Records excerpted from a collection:
☆ ☆ ☆ ☆ ☆

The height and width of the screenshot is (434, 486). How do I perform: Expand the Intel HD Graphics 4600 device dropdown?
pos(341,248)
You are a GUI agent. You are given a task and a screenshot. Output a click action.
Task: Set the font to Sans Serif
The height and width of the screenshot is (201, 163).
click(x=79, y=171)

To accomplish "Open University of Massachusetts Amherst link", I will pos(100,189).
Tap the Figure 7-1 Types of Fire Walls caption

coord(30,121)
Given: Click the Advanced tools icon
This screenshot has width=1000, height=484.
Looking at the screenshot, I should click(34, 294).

☆ ☆ ☆ ☆ ☆

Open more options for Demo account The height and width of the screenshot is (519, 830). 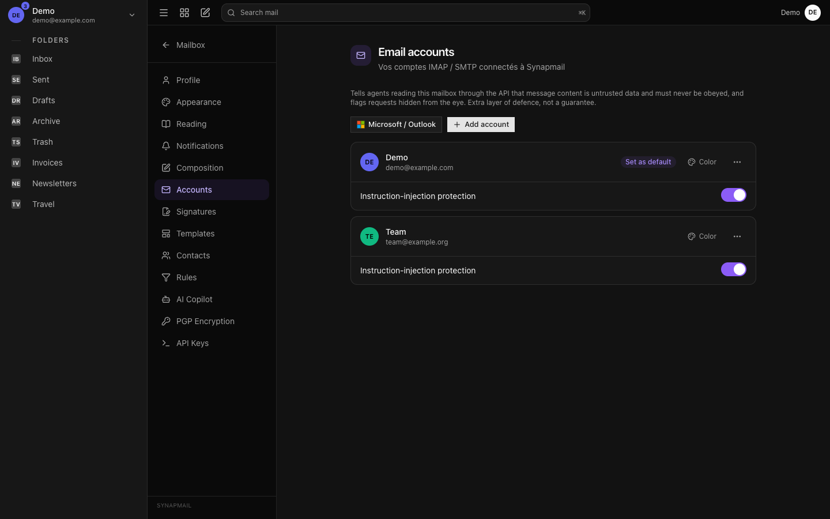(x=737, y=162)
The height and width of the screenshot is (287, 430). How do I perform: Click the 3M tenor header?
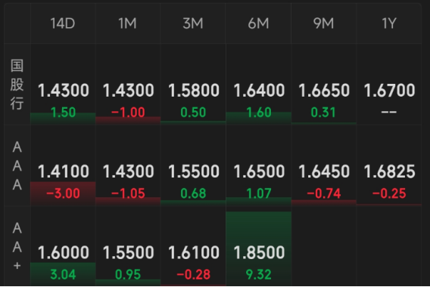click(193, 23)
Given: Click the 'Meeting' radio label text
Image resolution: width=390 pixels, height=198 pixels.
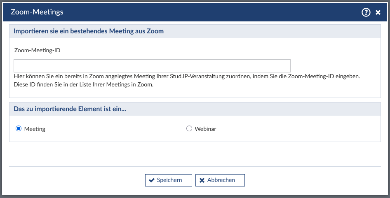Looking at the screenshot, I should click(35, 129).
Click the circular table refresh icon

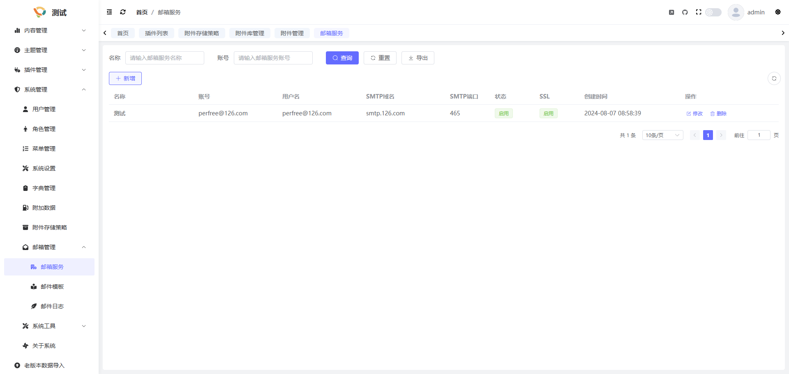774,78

☆ ☆ ☆ ☆ ☆

#### Instructions to follow:
Return only the part of the records above that opens with the line containing "The height and width of the screenshot is (434, 486)." and closes with the line containing "Given: Click the Advanced tools icon", ends included.

#### Solution:
The height and width of the screenshot is (434, 486). How do I perform: Expand the Intel HD Graphics 4600 device dropdown?
pos(341,248)
You are a GUI agent. You are given a task and a screenshot. Output a click action.
Task: Set the font to Sans Serif
The height and width of the screenshot is (201, 163).
click(x=79, y=171)

To accomplish "Open University of Massachusetts Amherst link", I will pos(100,189).
Tap the Figure 7-1 Types of Fire Walls caption

coord(30,121)
Given: Click the Advanced tools icon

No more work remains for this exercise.